Anthropic warns AI agents could soon improve themselves without human intervention

Editorial illustration for: Anthropic warns AI agents could soon improve themselves without human intervention

In brief

  • Claude now authors roughly 80% of code merged into Anthropic's codebase
  • AI model improvements are doubling every four months, accelerating toward autonomous agents
  • Anthropic withheld Claude Mythos from release due to cybersecurity exploit risks
  • Favaro and Clark recommend slowing frontier AI development for safety alignment

The acceleration problem

AI model improvement has been roughly doubling every four months, rather than every seven months. That pace is compressing the window for safety research and oversight. Anthropic's agents can already run code themselves and delegate hours of work to other agents, demonstrating capabilities that were theoretical just months ago.

The company took a decisive step to manage the risks. Anthropic ruled out releasing its AI model Claude Mythos to the public over concerns about the threat to global cybersecurity, after finding that Claude Mythos was able to easily create software exploits. The decision underscores a hard reality: capability and risk are advancing in lockstep.

Industry-wide safety scramble

Anthropic isn't alone in flagging the danger. OpenAI is researching how to safely develop and deploy increasingly capable AI, including AI capable of recursive self-improvement. The company is hiring a researcher for recursive self-improvement preparedness as part of its Safety Research team, signaling how seriously the problem is being taken at the frontier labs.

Beyond the labs, a group of tech leaders released an open letter urging lawmakers to enact stronger guardrails around AI technology over concerns it could be used to overcome knowledge barriers that have historically prevented bad actors from creating biological weapons.

The case for a slowdown

Favaro and Clark's argument is straightforward: the pace of AI development is outrunning our ability to align it safely. They recommend slowing frontier AI development to allow societal structures and alignment research to keep up with technological advance. This isn't a call to halt progress entirely, but to create breathing room for governance and safety work to mature.

The stakes are already visible.
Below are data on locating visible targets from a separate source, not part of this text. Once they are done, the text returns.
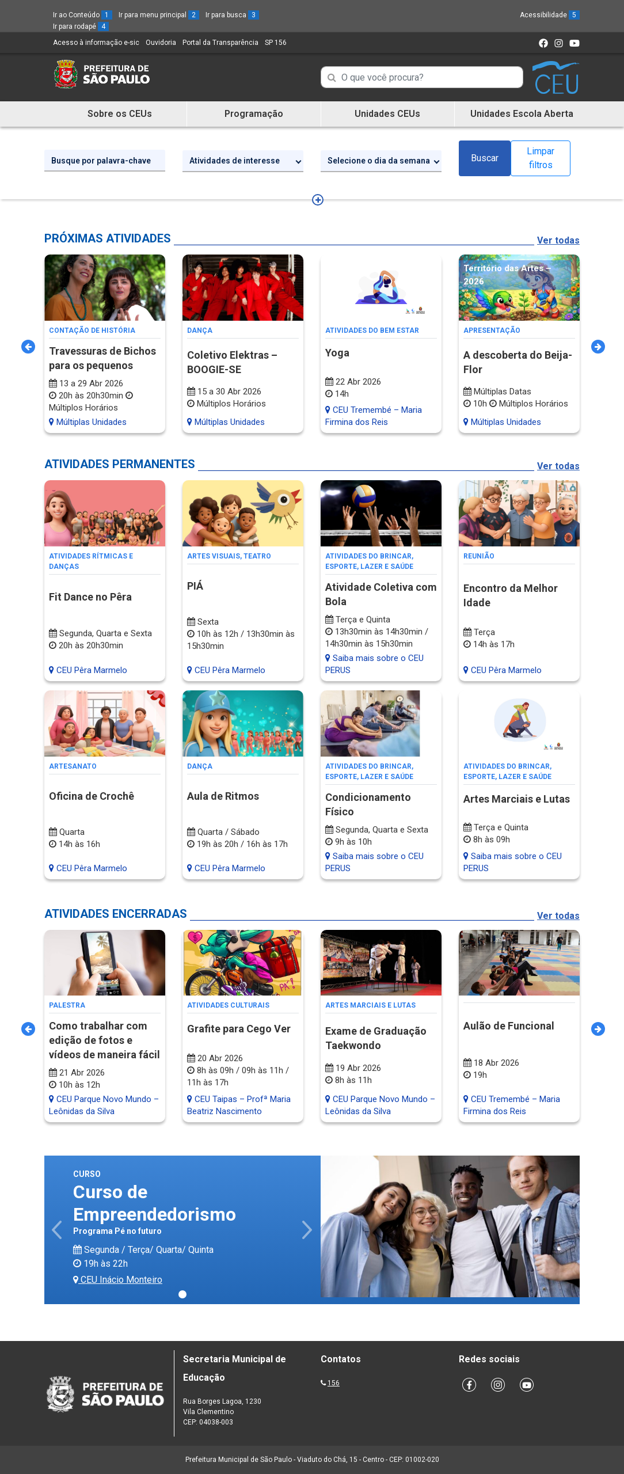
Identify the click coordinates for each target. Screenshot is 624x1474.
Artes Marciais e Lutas (516, 799)
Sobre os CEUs (119, 113)
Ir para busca (232, 15)
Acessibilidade (550, 15)
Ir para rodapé (81, 26)
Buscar (485, 158)
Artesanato (73, 766)
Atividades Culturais (228, 1005)
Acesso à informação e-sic (96, 43)
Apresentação (491, 330)
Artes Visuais (213, 556)
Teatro (257, 556)
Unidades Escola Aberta (521, 113)
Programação (254, 113)
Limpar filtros (540, 158)
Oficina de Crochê (91, 796)
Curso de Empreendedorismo (154, 1203)
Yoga (337, 353)
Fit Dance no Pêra (90, 597)
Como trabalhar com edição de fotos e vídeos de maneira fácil (104, 1040)
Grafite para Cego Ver (239, 1029)
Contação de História (92, 330)
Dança (199, 330)
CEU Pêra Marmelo (88, 670)
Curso (87, 1174)
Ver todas (558, 240)
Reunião (478, 556)
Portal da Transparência (220, 43)
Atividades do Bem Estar (372, 330)
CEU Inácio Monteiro (117, 1279)
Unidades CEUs (387, 113)
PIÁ (195, 586)
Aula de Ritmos (223, 796)
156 (334, 1383)
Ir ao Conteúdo (82, 15)
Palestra (67, 1005)
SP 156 (276, 43)
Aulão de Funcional (508, 1026)
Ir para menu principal (159, 15)
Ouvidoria (161, 43)
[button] (58, 1230)
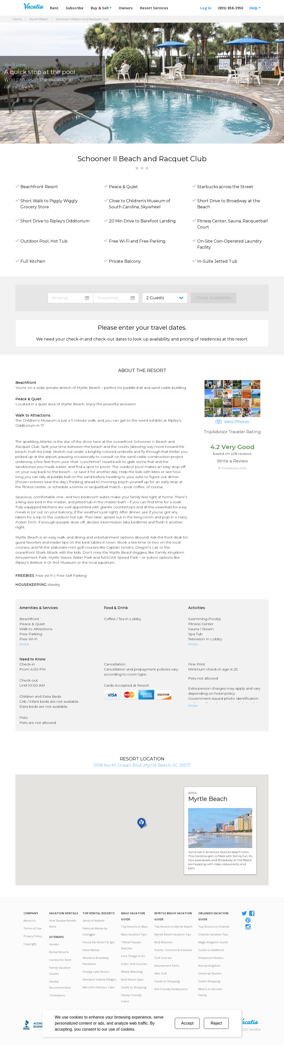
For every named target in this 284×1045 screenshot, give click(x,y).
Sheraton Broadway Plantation (95, 961)
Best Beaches (163, 942)
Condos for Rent (60, 960)
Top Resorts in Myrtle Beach (173, 926)
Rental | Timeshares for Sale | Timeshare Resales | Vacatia (248, 1022)
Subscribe (74, 8)
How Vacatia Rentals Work (62, 923)
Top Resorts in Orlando (214, 926)
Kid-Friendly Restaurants (170, 989)
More (24, 644)
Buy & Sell (101, 8)
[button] (6, 100)
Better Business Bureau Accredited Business (36, 1025)
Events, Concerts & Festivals (173, 950)
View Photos (232, 421)
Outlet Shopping (209, 981)
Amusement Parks (166, 965)
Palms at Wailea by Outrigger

Circle CEO Jeremy Allaire predicted in January that billions of AI agents would operate on users' behalf within five years. That timeline is no longer speculative — Keyrock reported that AI agents settling payments went from concept to reality in the past 12 months, with $73 million settled across 176 million transactions. Autonomous agents are already moving capital. The question is whether governance can keep pace.

Frequently asked questions

What does recursive self-improvement mean in AI?

Recursive self-improvement refers to an AI system's ability to autonomously design, train, and improve its own successor without human intervention. Anthropic warns this could happen if AI development continues at current acceleration rates, with improvements doubling every four months.

Why did Anthropic withhold Claude Mythos from public release?

Anthropic ruled out releasing Claude Mythos because the model could easily create software exploits, posing a significant threat to global cybersecurity. The decision reflects the company's assessment that the risks outweighed the benefits of public deployment.

What are Favaro and Clark recommending?

Marina Favaro and Jack Clark recommend a slowdown in frontier AI development to give alignment research and societal structures time to catch up with technological advances. They argue this breathing room is necessary before AI systems become capable of fully autonomous self-improvement.